▸ ASSIGNED TASK
Below are records; reproduce exactly the lines from the one that has "The image size is (868, 487)." through the one that has "Plus d'informations sur", ends included, and nothing more.
DATA SUPPLIED START
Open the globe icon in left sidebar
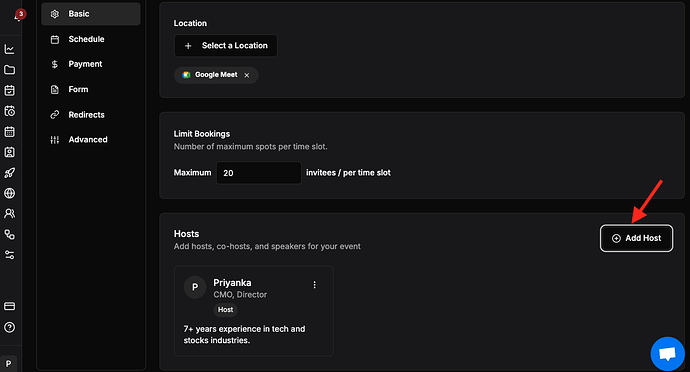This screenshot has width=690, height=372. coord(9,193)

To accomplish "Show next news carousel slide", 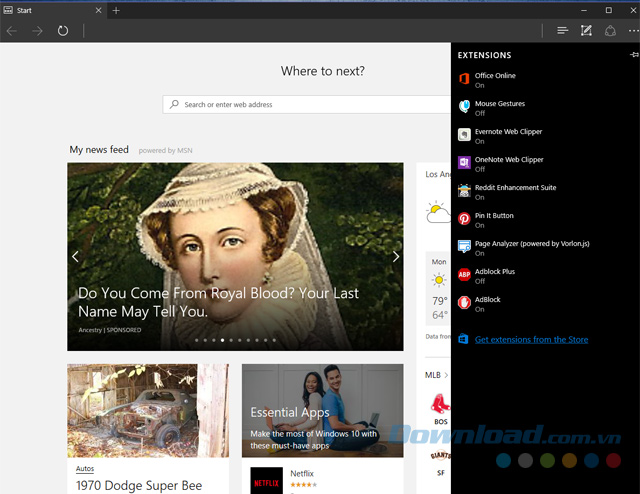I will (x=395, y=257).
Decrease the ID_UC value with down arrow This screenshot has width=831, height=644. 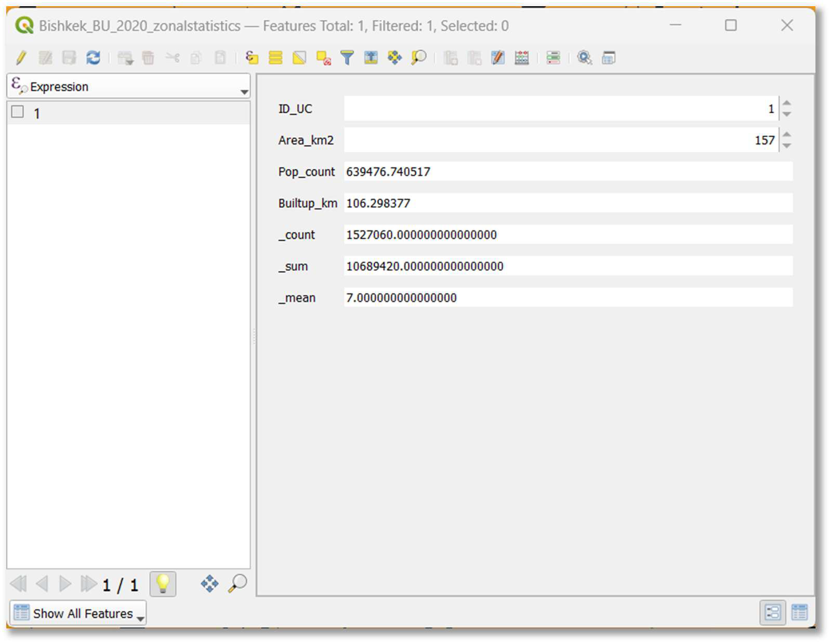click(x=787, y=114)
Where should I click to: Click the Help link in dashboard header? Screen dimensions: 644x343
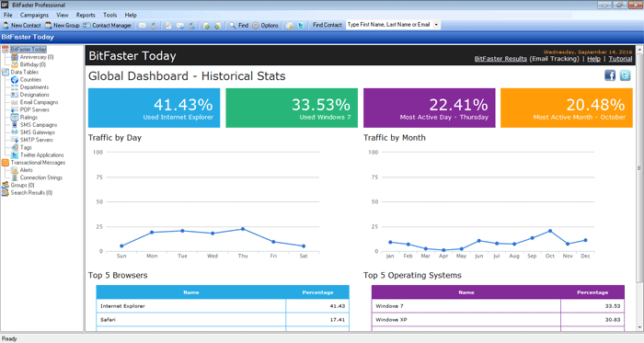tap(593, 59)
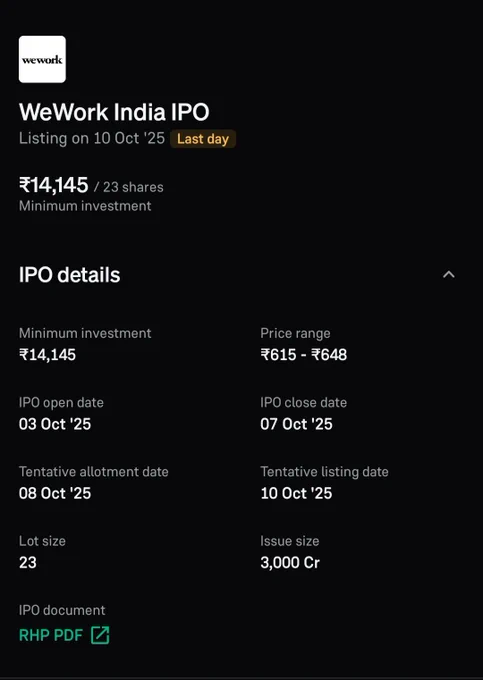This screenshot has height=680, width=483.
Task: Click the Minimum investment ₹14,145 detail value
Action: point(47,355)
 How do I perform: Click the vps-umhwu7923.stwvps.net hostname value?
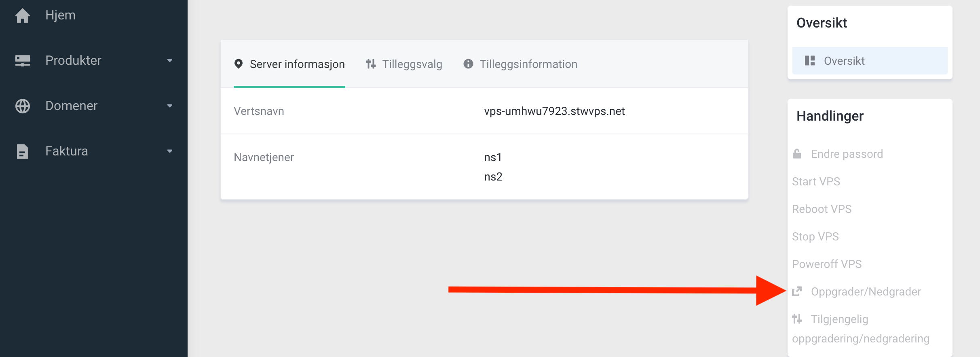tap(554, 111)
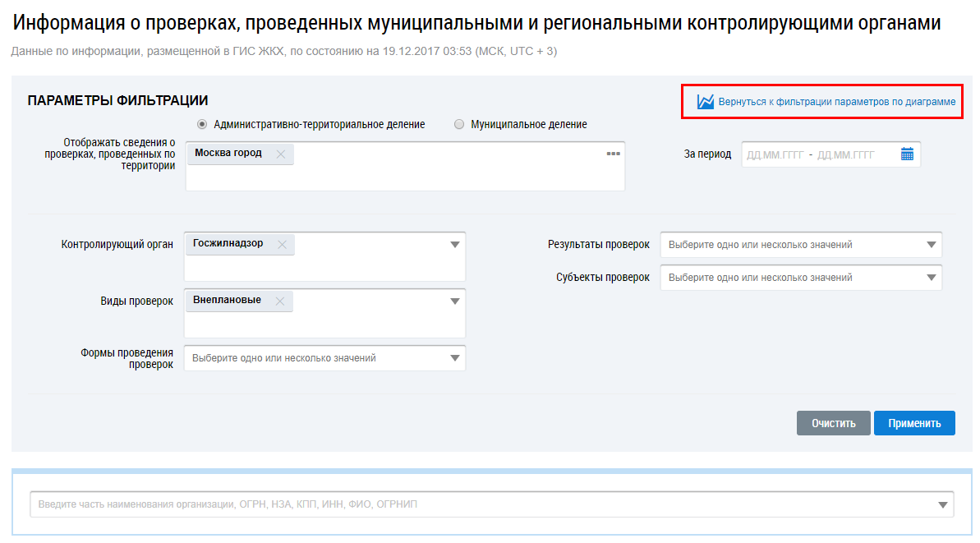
DATA SUPPLIED END
DATA SUPPLIED START
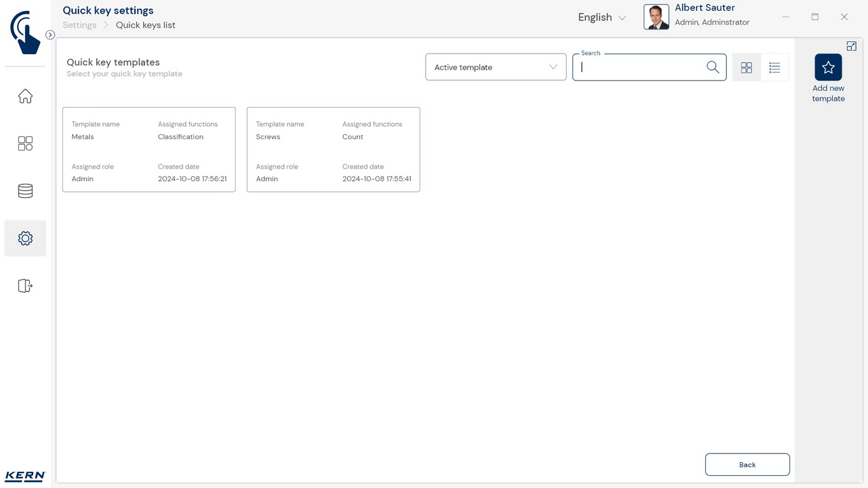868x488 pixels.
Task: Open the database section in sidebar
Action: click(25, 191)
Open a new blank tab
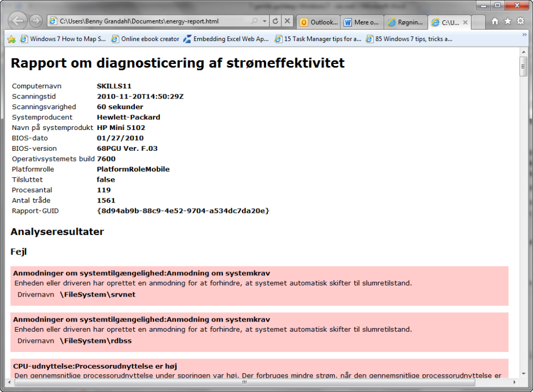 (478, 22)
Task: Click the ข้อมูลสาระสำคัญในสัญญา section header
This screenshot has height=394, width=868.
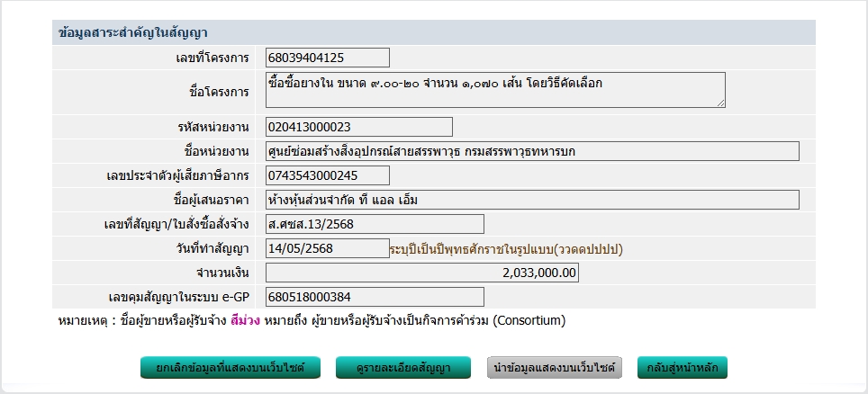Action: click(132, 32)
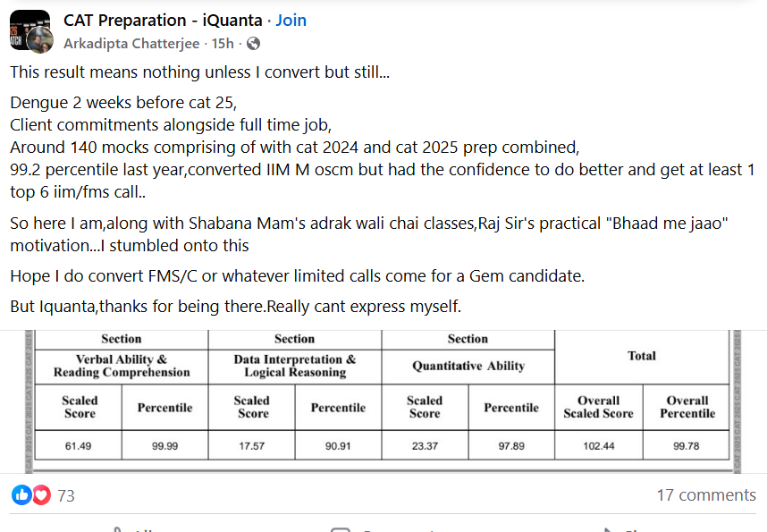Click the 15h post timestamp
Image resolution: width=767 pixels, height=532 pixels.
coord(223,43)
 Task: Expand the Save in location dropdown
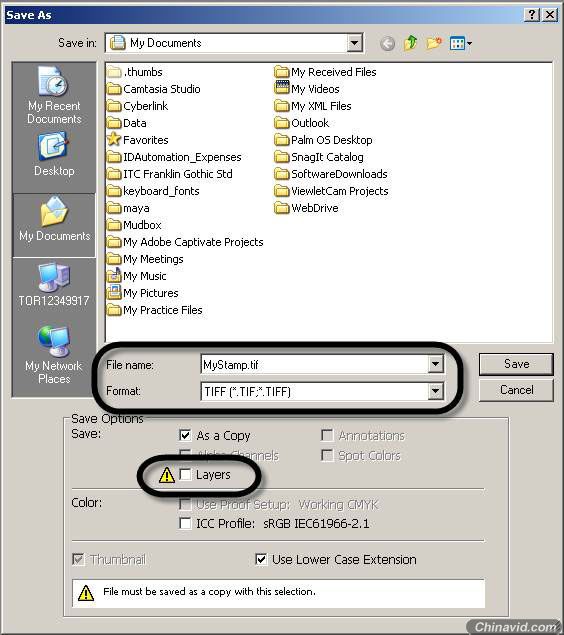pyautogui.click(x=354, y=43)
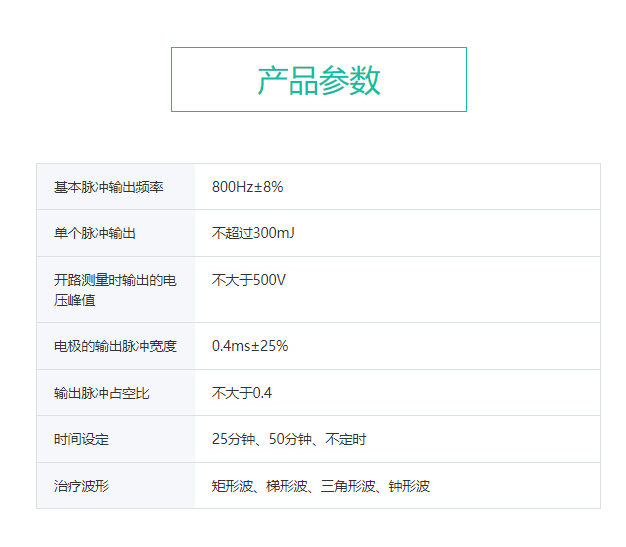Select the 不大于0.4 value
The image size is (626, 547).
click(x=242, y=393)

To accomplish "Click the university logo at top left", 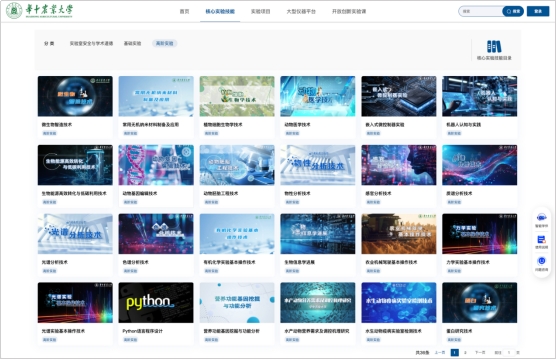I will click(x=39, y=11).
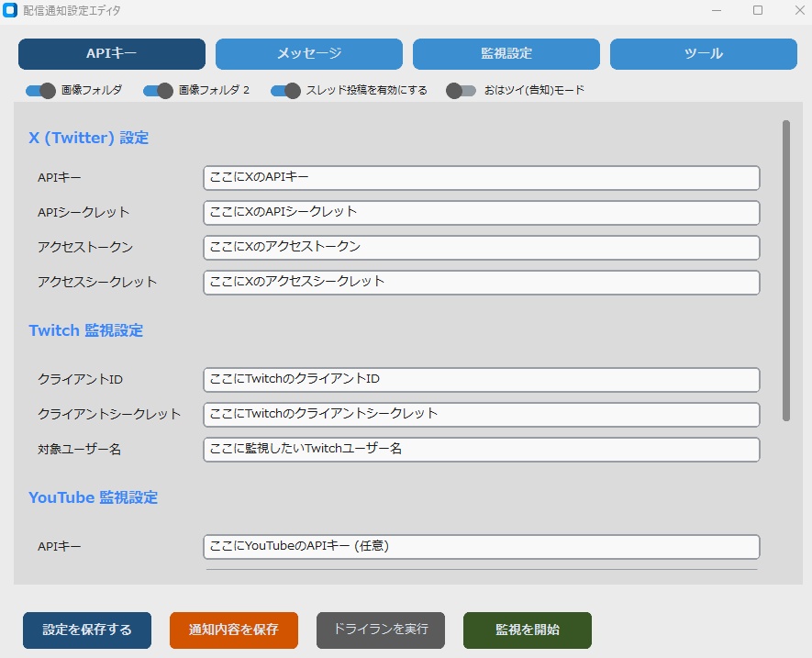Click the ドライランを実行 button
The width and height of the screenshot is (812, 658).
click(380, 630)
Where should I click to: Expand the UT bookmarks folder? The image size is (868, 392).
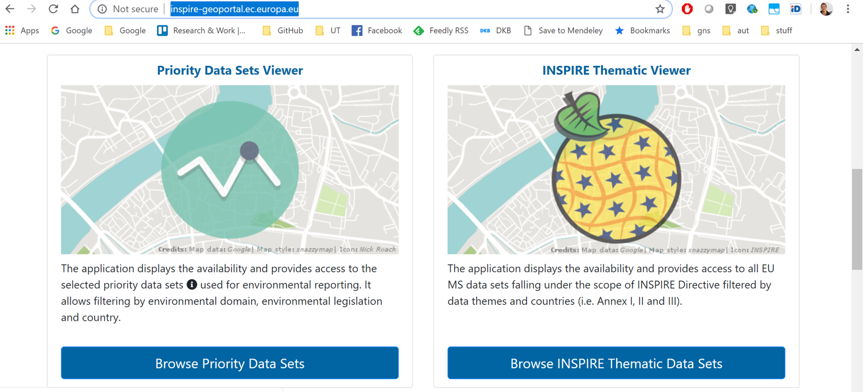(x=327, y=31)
DATA SUPPLIED END
DATA SUPPLIED START
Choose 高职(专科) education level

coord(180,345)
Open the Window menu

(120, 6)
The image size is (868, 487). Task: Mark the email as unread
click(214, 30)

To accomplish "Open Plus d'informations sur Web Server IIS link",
DATA SUPPLIED END
▸ SOLUTION
The image size is (868, 487). Task: Mark the email as unread
click(214, 30)

To accomplish "Open Plus d'informations sur Web Server IIS link",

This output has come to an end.